((

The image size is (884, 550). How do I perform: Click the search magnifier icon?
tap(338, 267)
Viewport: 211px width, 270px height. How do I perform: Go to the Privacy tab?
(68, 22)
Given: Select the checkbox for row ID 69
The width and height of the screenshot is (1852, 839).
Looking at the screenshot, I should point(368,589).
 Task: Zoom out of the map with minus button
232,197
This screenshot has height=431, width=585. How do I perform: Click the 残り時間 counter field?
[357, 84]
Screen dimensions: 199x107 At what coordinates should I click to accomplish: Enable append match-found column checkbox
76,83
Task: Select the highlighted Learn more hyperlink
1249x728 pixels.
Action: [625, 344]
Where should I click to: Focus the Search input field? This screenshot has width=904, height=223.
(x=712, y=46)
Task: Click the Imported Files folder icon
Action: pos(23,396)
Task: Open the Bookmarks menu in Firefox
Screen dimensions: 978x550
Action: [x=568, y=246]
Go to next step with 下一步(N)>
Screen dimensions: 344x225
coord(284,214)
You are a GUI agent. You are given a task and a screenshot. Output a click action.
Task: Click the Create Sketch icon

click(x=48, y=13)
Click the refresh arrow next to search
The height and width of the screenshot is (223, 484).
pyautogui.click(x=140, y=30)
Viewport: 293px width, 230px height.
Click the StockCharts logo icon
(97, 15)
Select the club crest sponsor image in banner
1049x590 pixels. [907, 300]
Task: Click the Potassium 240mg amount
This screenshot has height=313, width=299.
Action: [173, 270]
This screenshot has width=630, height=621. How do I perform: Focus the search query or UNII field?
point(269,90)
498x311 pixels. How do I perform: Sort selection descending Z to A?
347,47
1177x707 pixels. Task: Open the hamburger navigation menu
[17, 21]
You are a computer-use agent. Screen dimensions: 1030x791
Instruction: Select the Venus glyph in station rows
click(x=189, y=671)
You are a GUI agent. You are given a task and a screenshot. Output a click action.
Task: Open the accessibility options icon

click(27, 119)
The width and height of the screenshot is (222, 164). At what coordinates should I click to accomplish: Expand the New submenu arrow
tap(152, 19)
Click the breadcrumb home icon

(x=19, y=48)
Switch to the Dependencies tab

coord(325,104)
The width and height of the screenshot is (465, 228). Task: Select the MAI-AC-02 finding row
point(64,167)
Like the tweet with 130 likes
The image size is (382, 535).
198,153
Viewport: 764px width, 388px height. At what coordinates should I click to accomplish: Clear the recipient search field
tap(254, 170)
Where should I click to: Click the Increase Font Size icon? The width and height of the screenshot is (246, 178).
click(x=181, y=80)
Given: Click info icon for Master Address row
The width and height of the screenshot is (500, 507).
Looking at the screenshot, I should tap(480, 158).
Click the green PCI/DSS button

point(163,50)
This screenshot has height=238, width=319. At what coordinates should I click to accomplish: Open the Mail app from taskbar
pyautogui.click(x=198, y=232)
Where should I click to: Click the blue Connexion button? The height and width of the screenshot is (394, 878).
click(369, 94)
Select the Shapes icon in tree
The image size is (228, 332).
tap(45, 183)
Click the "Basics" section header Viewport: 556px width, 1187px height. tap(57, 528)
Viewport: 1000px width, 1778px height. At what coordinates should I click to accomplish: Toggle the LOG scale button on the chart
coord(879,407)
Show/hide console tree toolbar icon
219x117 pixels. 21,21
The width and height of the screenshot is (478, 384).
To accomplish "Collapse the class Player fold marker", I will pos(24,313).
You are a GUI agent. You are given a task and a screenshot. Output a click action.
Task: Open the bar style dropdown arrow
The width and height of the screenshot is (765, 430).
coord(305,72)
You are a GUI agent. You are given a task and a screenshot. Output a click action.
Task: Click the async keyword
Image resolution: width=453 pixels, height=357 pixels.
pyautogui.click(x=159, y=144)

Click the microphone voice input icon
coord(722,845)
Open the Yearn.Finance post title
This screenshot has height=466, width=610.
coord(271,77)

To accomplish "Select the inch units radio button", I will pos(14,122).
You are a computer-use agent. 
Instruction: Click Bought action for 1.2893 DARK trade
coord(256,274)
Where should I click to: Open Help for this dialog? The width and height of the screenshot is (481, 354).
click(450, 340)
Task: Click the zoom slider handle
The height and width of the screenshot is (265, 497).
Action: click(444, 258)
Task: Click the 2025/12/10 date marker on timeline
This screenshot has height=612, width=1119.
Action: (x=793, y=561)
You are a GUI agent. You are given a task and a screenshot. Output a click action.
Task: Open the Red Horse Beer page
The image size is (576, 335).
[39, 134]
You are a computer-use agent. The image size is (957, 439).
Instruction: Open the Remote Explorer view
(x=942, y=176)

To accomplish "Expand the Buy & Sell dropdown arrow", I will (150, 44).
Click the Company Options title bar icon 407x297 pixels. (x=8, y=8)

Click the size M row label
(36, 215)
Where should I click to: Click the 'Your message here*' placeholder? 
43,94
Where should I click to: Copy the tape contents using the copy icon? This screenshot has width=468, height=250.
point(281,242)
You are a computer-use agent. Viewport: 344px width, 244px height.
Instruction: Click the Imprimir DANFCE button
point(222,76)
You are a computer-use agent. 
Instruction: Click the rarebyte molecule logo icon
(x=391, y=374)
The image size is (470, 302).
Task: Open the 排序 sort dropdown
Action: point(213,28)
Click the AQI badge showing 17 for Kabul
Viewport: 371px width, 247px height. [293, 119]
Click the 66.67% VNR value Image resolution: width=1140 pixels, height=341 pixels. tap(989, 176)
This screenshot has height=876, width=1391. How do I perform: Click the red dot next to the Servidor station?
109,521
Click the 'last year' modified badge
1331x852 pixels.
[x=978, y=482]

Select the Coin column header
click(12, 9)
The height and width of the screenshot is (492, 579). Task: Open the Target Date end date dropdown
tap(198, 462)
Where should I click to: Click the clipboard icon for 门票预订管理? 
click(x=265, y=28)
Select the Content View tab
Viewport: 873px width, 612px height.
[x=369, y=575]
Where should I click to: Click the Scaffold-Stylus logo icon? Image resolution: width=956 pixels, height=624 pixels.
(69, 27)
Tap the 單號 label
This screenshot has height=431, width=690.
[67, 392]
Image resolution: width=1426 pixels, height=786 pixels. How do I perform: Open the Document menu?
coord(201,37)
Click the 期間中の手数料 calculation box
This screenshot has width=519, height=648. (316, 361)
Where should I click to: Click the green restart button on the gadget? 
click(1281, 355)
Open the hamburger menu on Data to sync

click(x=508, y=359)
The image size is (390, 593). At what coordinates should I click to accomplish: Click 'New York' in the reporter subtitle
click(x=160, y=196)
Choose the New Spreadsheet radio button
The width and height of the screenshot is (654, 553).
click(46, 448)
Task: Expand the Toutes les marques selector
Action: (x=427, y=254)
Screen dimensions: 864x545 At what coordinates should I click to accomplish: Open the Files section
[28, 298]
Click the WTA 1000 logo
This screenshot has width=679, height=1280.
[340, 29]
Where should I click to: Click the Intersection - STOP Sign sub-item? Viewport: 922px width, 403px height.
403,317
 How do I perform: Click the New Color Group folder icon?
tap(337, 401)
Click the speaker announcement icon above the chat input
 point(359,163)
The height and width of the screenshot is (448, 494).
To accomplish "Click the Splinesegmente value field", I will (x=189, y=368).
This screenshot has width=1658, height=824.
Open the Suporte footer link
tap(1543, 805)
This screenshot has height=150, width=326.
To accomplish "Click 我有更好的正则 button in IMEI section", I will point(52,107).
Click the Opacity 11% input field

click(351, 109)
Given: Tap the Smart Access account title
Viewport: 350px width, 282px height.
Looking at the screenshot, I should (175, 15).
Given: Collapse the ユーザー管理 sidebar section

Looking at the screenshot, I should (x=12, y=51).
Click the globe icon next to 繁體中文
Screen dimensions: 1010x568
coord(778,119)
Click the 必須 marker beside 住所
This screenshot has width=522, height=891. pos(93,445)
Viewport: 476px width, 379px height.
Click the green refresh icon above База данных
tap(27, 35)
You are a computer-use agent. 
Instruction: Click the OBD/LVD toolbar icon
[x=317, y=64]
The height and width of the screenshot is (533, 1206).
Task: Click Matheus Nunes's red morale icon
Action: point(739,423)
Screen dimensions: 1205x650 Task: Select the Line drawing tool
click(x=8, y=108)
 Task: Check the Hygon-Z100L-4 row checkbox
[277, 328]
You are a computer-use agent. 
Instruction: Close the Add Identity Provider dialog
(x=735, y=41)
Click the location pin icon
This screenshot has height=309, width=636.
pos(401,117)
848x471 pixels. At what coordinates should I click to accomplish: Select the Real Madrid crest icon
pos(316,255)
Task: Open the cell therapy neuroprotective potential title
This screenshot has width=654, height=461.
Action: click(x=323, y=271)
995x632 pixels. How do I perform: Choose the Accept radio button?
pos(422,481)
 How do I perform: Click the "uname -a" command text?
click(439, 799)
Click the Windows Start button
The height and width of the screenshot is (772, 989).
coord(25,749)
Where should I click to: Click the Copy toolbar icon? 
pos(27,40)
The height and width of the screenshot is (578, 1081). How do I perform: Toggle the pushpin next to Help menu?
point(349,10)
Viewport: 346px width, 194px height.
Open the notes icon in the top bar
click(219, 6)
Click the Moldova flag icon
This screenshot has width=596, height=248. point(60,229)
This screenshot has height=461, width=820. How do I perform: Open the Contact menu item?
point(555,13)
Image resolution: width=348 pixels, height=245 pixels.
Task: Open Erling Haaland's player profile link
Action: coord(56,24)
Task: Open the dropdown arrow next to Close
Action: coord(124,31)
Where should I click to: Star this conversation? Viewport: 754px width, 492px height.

))

The required answer is the run of lines above, starting at the line with "This screenshot has width=1658, height=824." and ending at the line with "Given: Tap the Smart Access account title", reproduced exactly with both ends.

Result of the exercise:
This screenshot has width=1658, height=824.
Open the Suporte footer link
tap(1543, 805)
This screenshot has height=150, width=326.
To accomplish "Click 我有更好的正则 button in IMEI section", I will point(52,107).
Click the Opacity 11% input field

click(351, 109)
Given: Tap the Smart Access account title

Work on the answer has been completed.